* Text provided:

Losing our Losses?

Losing our Losses?

At the beginning of the human story, we lost Paradise. Ever since then, we’ve been trying to get it back. At some point, God also shortened human lifespans from hundreds of years to the current range. We’ve been trying to live longer ever since then too.

It makes sense in a world that turned away from God that he would shorten lifespans of humans. Imagine how much power a wicked person could accrue if he or she lived for hundreds of years! And without death as an ever-present shadow, how often would most of us think about God?

In our short lives, we deal with many losses. Some are trivial, like earrings and sunglasses. Some are painful, like losing jobs and pets. Some are devastating, like losing loved ones.

George MacDonald, a Victorian poet, is best known today for his fantasy (The Princess and Curdie, Phantastes, and Lilith). He had a profound impact on C.S. Lewis. Though he’s not well known now, he was famous in his day as a poet and novelist (he was even considered for Poet Laureate). MacDonald understood loss. He suffered during his life from poverty, poor health, and the death of four of his children.

* Given information:
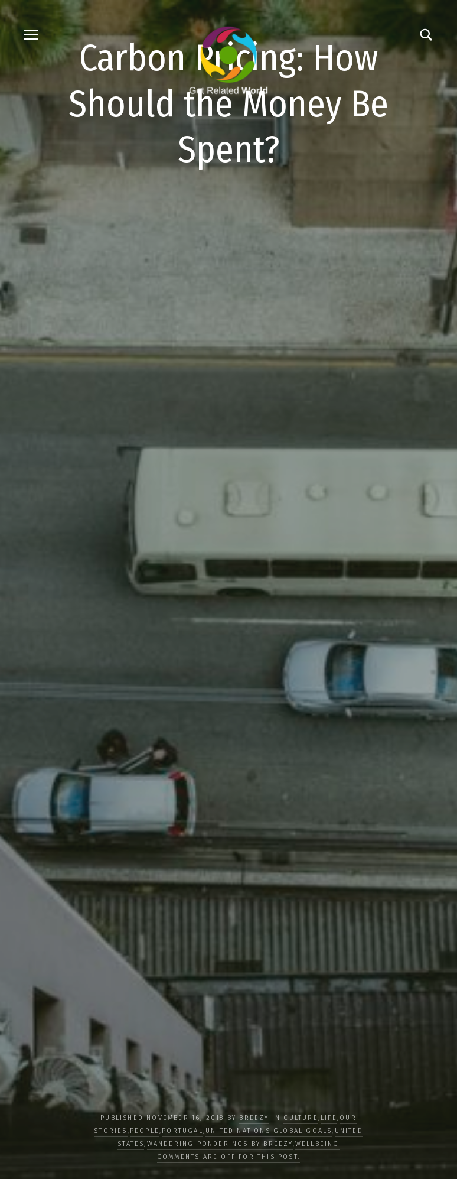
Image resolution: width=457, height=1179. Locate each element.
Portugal (182, 1131)
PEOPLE (144, 1131)
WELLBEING (317, 1144)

* To-do list:
• 1. Write out the part of the essay on loss that opens with the words containing "It makes sense" and closes with "losing loved ones.".
• 2. In the essay on loss, what honor was George MacDonald once considered for?
Answer using only the essay on loss.

* Solution list:
• 1.
It makes sense in a world that turned away from God that he would shorten lifespans of humans. Imagine how much power a wicked person could accrue if he or she lived for hundreds of years! And without death as an ever-present shadow, how often would most of us think about God?

In our short lives, we deal with many losses. Some are trivial, like earrings and sunglasses. Some are painful, like losing jobs and pets. Some are devastating, like losing loved ones.

• 2. Poet Laureate.